Comment by crackinthedam at 16/02/2017 at 03:46 UTC
6 upvotes, 0 direct replies
It doesn't. It is literally just a way to get The_Donald off the front page without saying so, which is why they're doing this with no transparency and constantly shifting subjective criteria each time someone asks why the sub they mod isn't in r/popular.
Comment by reltd at 16/02/2017 at 00:11 UTC
14 upvotes, 3 direct replies
Who cares, this is about making nobody logging on to Reddit see /r/the_donald.

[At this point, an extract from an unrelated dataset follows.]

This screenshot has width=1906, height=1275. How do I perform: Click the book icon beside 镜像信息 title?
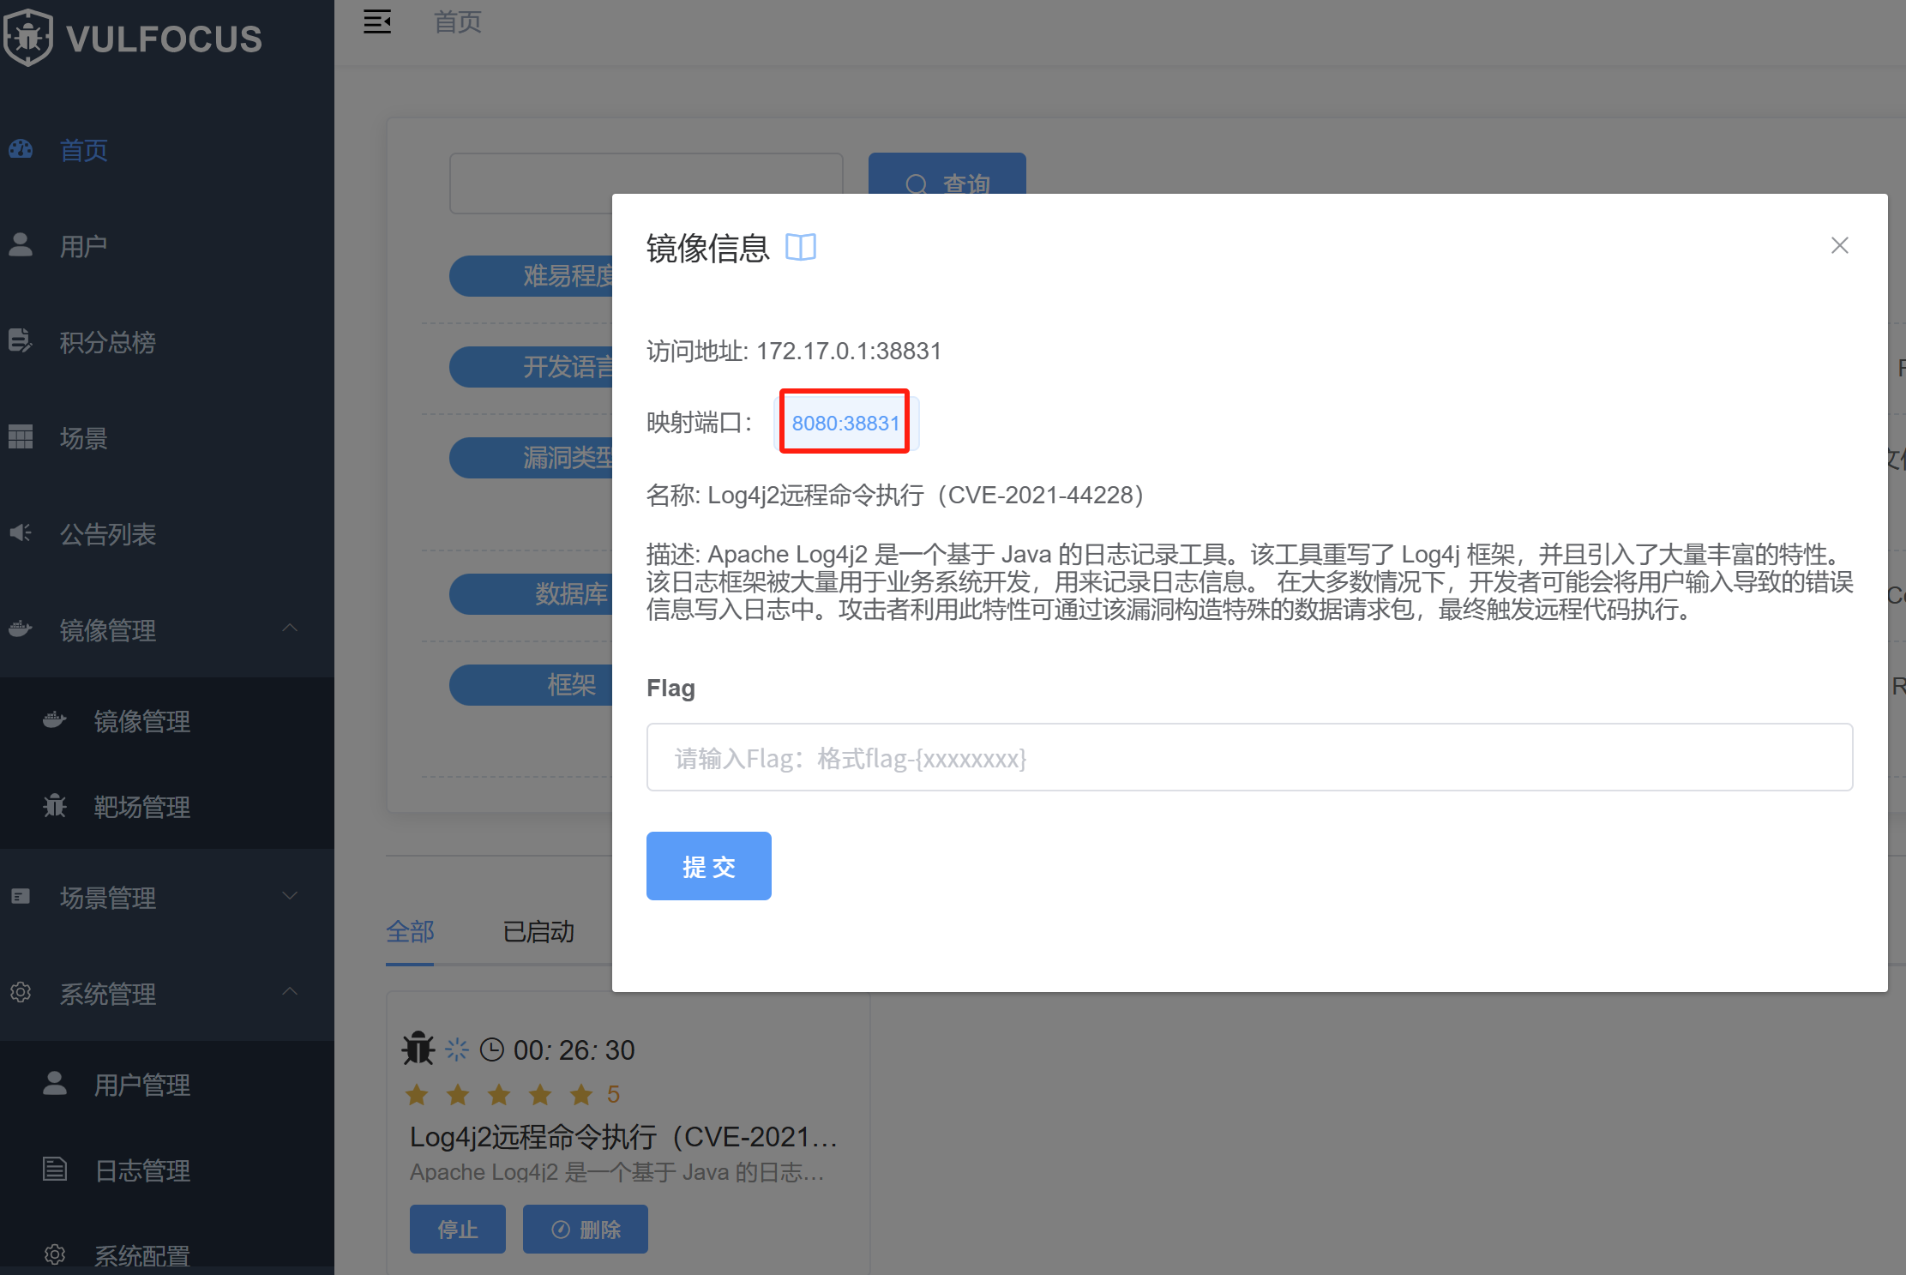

Comment by ReallyForeverAlone at 15/02/2017 at 20:53 UTC
9 upvotes, 2 direct replies
It doesn't; the purpose is to filter out *one* sub from readers that don't actively search for it. You know exactly which one I'm talking about.
Comment by [deleted] at 16/02/2017 at 02:35 UTC
1 upvotes, 0 direct replies
It's all bullshit. They don't know what they're doing.
Comment by jefeperro at 15/02/2017 at 20:55 UTC
-43 upvotes, 5 direct replies
It doesn't, it just censors content
most trump supporters are pro free speech and expression and against censorship. So we do not filter out subs that hold opposing viewpoints.
We want to facilitate and participate in discourse with others that hold different beliefs.
Unlike those who oppose us.
Since we do not actively filter out subs they appear on popular.
In my opinion, Reddit is encouraging and enabling users to censor out certain content.